Les résultats ont montré que les participants ayant pris du paracétamol étaient moins enclins à juger les activités comme risquées par rapport à ceux ayant pris le placebo. « Le paracétamol semble réduire les émotions négatives ressenties lors de l’évaluation des activités risquées ou simplement rendre les individus moins effrayés », a expliqué le professeur Baldwin Way, responsable de l’étude.
Ce que d’autres recherches avaient suggéré
La même équipe de chercheurs avait mené d’autres études sur ce thème, et les résultats avaient déjà indiqué que la prise de paracétamol pouvait avoir des effets psychologiques inattendus. Dans l’une de ces études, 545 autres étudiants universitaires avaient été invités à réaliser un test élaboré en 2002 pour mesurer la perception du risque d’un certain acte. Le test consiste en un jeu sur ordinateur associé à un gain financier. Les participants devaient cliquer sur un ballon pour le gonfler ; plus ils cliquent, plus la récompense financière augmente, mais il y a un risque : si le ballon est trop gonflé, il éclate, faisant perdre tout l’argent aux participants.
Les recherches antérieures avaient montré que prendre plus de risques dans ce test prédit des comportements risqués dans la vie réelle, comme conduire sans ceinture de sécurité, consommer de l’alcool et des drogues.
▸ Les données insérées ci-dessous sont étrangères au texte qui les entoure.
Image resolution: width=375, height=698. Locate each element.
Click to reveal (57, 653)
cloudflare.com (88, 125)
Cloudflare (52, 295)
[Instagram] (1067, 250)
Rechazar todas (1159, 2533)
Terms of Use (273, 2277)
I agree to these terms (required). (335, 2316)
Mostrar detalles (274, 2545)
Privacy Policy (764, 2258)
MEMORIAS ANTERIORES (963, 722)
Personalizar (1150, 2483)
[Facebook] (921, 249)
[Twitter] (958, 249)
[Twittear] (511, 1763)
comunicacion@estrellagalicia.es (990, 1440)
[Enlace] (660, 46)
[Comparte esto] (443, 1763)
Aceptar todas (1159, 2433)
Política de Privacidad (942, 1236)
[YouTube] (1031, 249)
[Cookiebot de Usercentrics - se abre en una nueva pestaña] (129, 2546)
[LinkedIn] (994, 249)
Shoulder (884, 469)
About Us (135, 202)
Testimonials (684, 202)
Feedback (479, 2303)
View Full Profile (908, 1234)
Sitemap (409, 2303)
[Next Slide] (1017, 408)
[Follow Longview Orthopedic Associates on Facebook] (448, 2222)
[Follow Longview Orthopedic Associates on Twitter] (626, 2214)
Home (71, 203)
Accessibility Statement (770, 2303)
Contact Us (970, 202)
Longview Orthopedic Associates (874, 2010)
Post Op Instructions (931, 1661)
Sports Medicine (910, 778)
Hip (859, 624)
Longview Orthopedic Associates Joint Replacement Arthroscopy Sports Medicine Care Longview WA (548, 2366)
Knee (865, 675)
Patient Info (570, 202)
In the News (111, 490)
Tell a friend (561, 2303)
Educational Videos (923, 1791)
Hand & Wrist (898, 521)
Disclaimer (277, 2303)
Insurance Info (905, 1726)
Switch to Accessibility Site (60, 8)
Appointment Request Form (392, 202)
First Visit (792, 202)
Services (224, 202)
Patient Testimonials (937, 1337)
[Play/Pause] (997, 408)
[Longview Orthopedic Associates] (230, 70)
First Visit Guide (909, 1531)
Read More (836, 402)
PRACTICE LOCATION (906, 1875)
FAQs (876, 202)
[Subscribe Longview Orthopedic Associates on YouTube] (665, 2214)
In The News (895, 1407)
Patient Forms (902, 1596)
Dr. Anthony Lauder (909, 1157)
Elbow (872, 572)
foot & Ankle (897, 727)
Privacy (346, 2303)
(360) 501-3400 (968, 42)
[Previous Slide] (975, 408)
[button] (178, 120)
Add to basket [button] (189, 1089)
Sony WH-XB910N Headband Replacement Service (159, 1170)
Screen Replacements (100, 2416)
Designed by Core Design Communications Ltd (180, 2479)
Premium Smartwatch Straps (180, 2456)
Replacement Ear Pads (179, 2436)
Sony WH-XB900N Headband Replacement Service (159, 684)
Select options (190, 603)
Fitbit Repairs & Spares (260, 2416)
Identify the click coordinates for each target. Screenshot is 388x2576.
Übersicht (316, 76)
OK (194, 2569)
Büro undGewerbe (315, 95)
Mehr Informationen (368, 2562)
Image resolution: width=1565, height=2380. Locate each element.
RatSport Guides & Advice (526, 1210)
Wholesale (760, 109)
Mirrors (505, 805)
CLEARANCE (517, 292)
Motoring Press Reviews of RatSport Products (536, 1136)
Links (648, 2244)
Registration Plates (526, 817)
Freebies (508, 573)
L’hypothèse de l’effet sur l’anxiété
Dans ce cas particulier – expliquent les chercheurs – les résultats étaient assez clairs : les participants ayant pris du paracétamol avaient gonflé le ballon davantage, montrant ainsi qu’ils étaient moins effrayés par le risque de le faire éclater et de perdre tout l’argent en jeu. Peut-être – avancent les chercheurs – que la prise de paracétamol a réduit les niveaux d’anxiété et de peur liés à ce comportement autrement jugé risqué.
Il convient de préciser une fois de plus qu’il s’agit d’une étude exploratoire dont l’objectif n’est pas de décourager l’utilisation du médicament, mais de suggérer l’importance de poursuivre des études plus systématiques sur ses effets psychologiques potentiels jusqu’à présent inexplorés.